■ **PROMPT**: Every line of the data should be retyped with no difference from the original.

##### MATERIAL TO PROCESS #####

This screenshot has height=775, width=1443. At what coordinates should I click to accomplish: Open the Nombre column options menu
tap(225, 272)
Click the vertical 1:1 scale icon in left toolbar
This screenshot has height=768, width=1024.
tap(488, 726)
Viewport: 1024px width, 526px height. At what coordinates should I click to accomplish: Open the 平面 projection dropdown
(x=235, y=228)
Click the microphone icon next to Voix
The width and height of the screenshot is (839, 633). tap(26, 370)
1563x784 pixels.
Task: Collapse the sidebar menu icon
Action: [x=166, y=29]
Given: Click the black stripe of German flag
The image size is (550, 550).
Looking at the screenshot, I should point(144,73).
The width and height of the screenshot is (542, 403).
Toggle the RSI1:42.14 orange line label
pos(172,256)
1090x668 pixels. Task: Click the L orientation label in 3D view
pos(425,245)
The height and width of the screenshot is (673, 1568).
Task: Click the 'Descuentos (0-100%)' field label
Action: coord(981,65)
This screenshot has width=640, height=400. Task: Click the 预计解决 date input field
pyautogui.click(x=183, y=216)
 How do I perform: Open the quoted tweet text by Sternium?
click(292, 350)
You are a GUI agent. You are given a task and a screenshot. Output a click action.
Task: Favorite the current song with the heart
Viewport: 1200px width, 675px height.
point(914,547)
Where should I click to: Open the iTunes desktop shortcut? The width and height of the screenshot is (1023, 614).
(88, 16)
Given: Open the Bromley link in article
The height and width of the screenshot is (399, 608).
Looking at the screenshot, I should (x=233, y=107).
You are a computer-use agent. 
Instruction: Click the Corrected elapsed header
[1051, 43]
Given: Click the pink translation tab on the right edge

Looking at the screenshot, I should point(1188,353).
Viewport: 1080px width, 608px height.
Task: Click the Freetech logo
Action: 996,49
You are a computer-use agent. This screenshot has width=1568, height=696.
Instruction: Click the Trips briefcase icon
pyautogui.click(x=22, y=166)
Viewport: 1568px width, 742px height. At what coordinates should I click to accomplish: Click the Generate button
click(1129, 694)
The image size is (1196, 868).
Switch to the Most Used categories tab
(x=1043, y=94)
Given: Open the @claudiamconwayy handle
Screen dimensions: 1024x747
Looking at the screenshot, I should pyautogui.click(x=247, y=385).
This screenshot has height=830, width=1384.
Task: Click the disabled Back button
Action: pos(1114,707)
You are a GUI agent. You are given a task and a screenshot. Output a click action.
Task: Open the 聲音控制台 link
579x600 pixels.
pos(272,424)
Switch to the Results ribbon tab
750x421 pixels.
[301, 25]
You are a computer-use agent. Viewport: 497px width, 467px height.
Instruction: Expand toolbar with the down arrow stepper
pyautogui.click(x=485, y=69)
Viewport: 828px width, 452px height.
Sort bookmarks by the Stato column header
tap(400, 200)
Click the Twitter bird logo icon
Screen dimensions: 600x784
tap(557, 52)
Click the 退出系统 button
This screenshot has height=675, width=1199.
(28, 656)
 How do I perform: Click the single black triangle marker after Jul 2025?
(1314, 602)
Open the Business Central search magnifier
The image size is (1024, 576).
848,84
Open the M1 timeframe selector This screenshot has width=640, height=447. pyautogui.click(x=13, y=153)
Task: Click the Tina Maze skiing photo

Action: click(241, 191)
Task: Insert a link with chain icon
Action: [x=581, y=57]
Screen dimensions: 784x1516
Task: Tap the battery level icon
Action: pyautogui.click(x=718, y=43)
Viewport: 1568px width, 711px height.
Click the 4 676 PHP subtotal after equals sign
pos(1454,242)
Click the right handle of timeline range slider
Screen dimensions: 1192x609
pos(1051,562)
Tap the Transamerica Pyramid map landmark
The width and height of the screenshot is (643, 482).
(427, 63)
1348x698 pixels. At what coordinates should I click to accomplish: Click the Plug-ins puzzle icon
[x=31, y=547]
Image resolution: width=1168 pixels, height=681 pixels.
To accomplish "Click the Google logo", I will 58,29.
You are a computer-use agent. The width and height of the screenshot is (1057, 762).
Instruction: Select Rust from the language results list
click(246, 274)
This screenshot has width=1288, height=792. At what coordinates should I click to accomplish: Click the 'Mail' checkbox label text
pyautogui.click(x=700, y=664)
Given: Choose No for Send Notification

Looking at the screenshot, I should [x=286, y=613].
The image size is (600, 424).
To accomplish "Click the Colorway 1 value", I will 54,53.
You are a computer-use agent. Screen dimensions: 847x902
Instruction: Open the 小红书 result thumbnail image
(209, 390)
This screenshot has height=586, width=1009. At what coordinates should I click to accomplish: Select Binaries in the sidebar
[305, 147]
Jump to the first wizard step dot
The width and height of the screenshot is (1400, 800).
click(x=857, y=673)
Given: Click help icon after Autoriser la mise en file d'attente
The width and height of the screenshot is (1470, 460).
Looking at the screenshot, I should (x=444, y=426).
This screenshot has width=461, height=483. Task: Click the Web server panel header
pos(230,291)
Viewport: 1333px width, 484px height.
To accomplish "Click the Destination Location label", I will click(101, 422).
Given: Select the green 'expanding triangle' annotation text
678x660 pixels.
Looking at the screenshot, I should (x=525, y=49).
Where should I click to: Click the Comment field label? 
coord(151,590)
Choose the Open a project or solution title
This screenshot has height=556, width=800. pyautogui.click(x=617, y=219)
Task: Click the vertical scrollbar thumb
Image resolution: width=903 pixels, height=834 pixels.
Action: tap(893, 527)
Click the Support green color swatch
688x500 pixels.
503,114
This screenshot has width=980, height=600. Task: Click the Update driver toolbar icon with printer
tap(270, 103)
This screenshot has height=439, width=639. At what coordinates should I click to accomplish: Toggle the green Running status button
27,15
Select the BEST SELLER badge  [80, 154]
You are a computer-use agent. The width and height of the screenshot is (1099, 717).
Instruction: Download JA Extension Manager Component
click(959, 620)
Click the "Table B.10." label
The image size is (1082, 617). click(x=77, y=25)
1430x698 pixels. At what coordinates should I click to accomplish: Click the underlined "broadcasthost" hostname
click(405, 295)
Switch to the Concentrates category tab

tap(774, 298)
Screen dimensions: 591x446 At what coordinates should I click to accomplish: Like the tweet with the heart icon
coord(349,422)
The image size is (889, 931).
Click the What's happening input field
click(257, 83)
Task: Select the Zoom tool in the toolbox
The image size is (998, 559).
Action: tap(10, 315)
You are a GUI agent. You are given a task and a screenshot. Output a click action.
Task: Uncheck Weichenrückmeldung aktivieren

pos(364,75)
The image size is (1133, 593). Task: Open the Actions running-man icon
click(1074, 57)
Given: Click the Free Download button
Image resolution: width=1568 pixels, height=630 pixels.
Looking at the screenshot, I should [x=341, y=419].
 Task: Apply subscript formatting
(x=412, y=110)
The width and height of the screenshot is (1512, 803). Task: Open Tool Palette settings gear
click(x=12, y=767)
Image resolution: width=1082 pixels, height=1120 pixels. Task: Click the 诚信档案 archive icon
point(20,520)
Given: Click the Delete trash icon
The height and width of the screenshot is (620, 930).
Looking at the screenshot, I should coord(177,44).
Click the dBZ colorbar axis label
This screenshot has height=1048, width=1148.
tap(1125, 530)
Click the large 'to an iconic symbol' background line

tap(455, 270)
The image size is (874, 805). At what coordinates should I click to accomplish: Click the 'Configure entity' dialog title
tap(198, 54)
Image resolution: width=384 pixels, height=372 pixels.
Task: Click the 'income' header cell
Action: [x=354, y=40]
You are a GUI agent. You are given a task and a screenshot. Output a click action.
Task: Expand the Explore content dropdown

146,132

#####

■ **WRITTEN RESPONSE**:
This screenshot has height=775, width=1443. At what coordinates should I click to accomplish: Open the Nombre column options menu
tap(225, 272)
Click the vertical 1:1 scale icon in left toolbar
This screenshot has height=768, width=1024.
tap(488, 726)
Viewport: 1024px width, 526px height. At what coordinates should I click to accomplish: Open the 平面 projection dropdown
(x=235, y=228)
Click the microphone icon next to Voix
The width and height of the screenshot is (839, 633). tap(26, 370)
1563x784 pixels.
Task: Collapse the sidebar menu icon
Action: [x=166, y=29]
Given: Click the black stripe of German flag
The image size is (550, 550).
Looking at the screenshot, I should point(144,73).
The width and height of the screenshot is (542, 403).
Toggle the RSI1:42.14 orange line label
pos(172,256)
1090x668 pixels. Task: Click the L orientation label in 3D view
pos(425,245)
The height and width of the screenshot is (673, 1568).
Task: Click the 'Descuentos (0-100%)' field label
Action: coord(981,65)
This screenshot has width=640, height=400. Task: Click the 预计解决 date input field
pyautogui.click(x=183, y=216)
 How do I perform: Open the quoted tweet text by Sternium?
click(292, 350)
You are a GUI agent. You are given a task and a screenshot. Output a click action.
Task: Favorite the current song with the heart
Viewport: 1200px width, 675px height.
point(914,547)
Where should I click to: Open the iTunes desktop shortcut? The width and height of the screenshot is (1023, 614).
(88, 16)
Given: Open the Bromley link in article
The height and width of the screenshot is (399, 608).
Looking at the screenshot, I should (x=233, y=107).
You are a computer-use agent. 
Instruction: Click the Corrected elapsed header
[1051, 43]
Given: Click the pink translation tab on the right edge

Looking at the screenshot, I should point(1188,353).
Viewport: 1080px width, 608px height.
Task: Click the Freetech logo
Action: 996,49
You are a computer-use agent. This screenshot has width=1568, height=696.
Instruction: Click the Trips briefcase icon
pyautogui.click(x=22, y=166)
Viewport: 1568px width, 742px height. At what coordinates should I click to accomplish: Click the Generate button
click(1129, 694)
The image size is (1196, 868).
Switch to the Most Used categories tab
(x=1043, y=94)
Given: Open the @claudiamconwayy handle
Screen dimensions: 1024x747
Looking at the screenshot, I should pyautogui.click(x=247, y=385).
This screenshot has height=830, width=1384.
Task: Click the disabled Back button
Action: pos(1114,707)
You are a GUI agent. You are given a task and a screenshot. Output a click action.
Task: Open the 聲音控制台 link
579x600 pixels.
pos(272,424)
Switch to the Results ribbon tab
750x421 pixels.
[301, 25]
You are a computer-use agent. Viewport: 497px width, 467px height.
Instruction: Expand toolbar with the down arrow stepper
pyautogui.click(x=485, y=69)
Viewport: 828px width, 452px height.
Sort bookmarks by the Stato column header
tap(400, 200)
Click the Twitter bird logo icon
Screen dimensions: 600x784
tap(557, 52)
Click the 退出系统 button
This screenshot has height=675, width=1199.
(28, 656)
 How do I perform: Click the single black triangle marker after Jul 2025?
(1314, 602)
Open the Business Central search magnifier
The image size is (1024, 576).
848,84
Open the M1 timeframe selector This screenshot has width=640, height=447. pyautogui.click(x=13, y=153)
Task: Click the Tina Maze skiing photo

Action: click(241, 191)
Task: Insert a link with chain icon
Action: [x=581, y=57]
Screen dimensions: 784x1516
Task: Tap the battery level icon
Action: pyautogui.click(x=718, y=43)
Viewport: 1568px width, 711px height.
Click the 4 676 PHP subtotal after equals sign
pos(1454,242)
Click the right handle of timeline range slider
Screen dimensions: 1192x609
pos(1051,562)
Tap the Transamerica Pyramid map landmark
The width and height of the screenshot is (643, 482).
(427, 63)
1348x698 pixels. At what coordinates should I click to accomplish: Click the Plug-ins puzzle icon
[x=31, y=547]
Image resolution: width=1168 pixels, height=681 pixels.
To accomplish "Click the Google logo", I will 58,29.
You are a computer-use agent. The width and height of the screenshot is (1057, 762).
Instruction: Select Rust from the language results list
click(246, 274)
This screenshot has width=1288, height=792. At what coordinates should I click to accomplish: Click the 'Mail' checkbox label text
pyautogui.click(x=700, y=664)
Given: Choose No for Send Notification

Looking at the screenshot, I should [x=286, y=613].
The image size is (600, 424).
To accomplish "Click the Colorway 1 value", I will 54,53.
You are a computer-use agent. Screen dimensions: 847x902
Instruction: Open the 小红书 result thumbnail image
(209, 390)
This screenshot has height=586, width=1009. At what coordinates should I click to accomplish: Select Binaries in the sidebar
[305, 147]
Jump to the first wizard step dot
The width and height of the screenshot is (1400, 800).
click(x=857, y=673)
Given: Click help icon after Autoriser la mise en file d'attente
The width and height of the screenshot is (1470, 460).
Looking at the screenshot, I should (x=444, y=426).
This screenshot has width=461, height=483. Task: Click the Web server panel header
pos(230,291)
Viewport: 1333px width, 484px height.
To accomplish "Click the Destination Location label", I will click(101, 422).
Given: Select the green 'expanding triangle' annotation text
678x660 pixels.
Looking at the screenshot, I should (x=525, y=49).
Where should I click to: Click the Comment field label? 
coord(151,590)
Choose the Open a project or solution title
This screenshot has height=556, width=800. pyautogui.click(x=617, y=219)
Task: Click the vertical scrollbar thumb
Image resolution: width=903 pixels, height=834 pixels.
Action: tap(893, 527)
Click the Support green color swatch
688x500 pixels.
503,114
This screenshot has width=980, height=600. Task: Click the Update driver toolbar icon with printer
tap(270, 103)
This screenshot has height=439, width=639. At what coordinates should I click to accomplish: Toggle the green Running status button
27,15
Select the BEST SELLER badge  [80, 154]
You are a computer-use agent. The width and height of the screenshot is (1099, 717).
Instruction: Download JA Extension Manager Component
click(959, 620)
Click the "Table B.10." label
The image size is (1082, 617). click(x=77, y=25)
1430x698 pixels. At what coordinates should I click to accomplish: Click the underlined "broadcasthost" hostname
click(405, 295)
Switch to the Concentrates category tab

tap(774, 298)
Screen dimensions: 591x446 At what coordinates should I click to accomplish: Like the tweet with the heart icon
coord(349,422)
The image size is (889, 931).
Click the What's happening input field
click(257, 83)
Task: Select the Zoom tool in the toolbox
The image size is (998, 559).
Action: tap(10, 315)
You are a GUI agent. You are given a task and a screenshot. Output a click action.
Task: Uncheck Weichenrückmeldung aktivieren

pos(364,75)
The image size is (1133, 593). Task: Open the Actions running-man icon
click(1074, 57)
Given: Click the Free Download button
Image resolution: width=1568 pixels, height=630 pixels.
Looking at the screenshot, I should [x=341, y=419].
 Task: Apply subscript formatting
(x=412, y=110)
The width and height of the screenshot is (1512, 803). Task: Open Tool Palette settings gear
click(x=12, y=767)
Image resolution: width=1082 pixels, height=1120 pixels. Task: Click the 诚信档案 archive icon
point(20,520)
Given: Click the Delete trash icon
The height and width of the screenshot is (620, 930).
Looking at the screenshot, I should coord(177,44).
Click the dBZ colorbar axis label
This screenshot has height=1048, width=1148.
tap(1125, 530)
Click the large 'to an iconic symbol' background line

tap(455, 270)
The image size is (874, 805). At what coordinates should I click to accomplish: Click the 'Configure entity' dialog title
tap(198, 54)
Image resolution: width=384 pixels, height=372 pixels.
Task: Click the 'income' header cell
Action: [x=354, y=40]
You are a GUI agent. You are given a task and a screenshot. Output a click action.
Task: Expand the Explore content dropdown

146,132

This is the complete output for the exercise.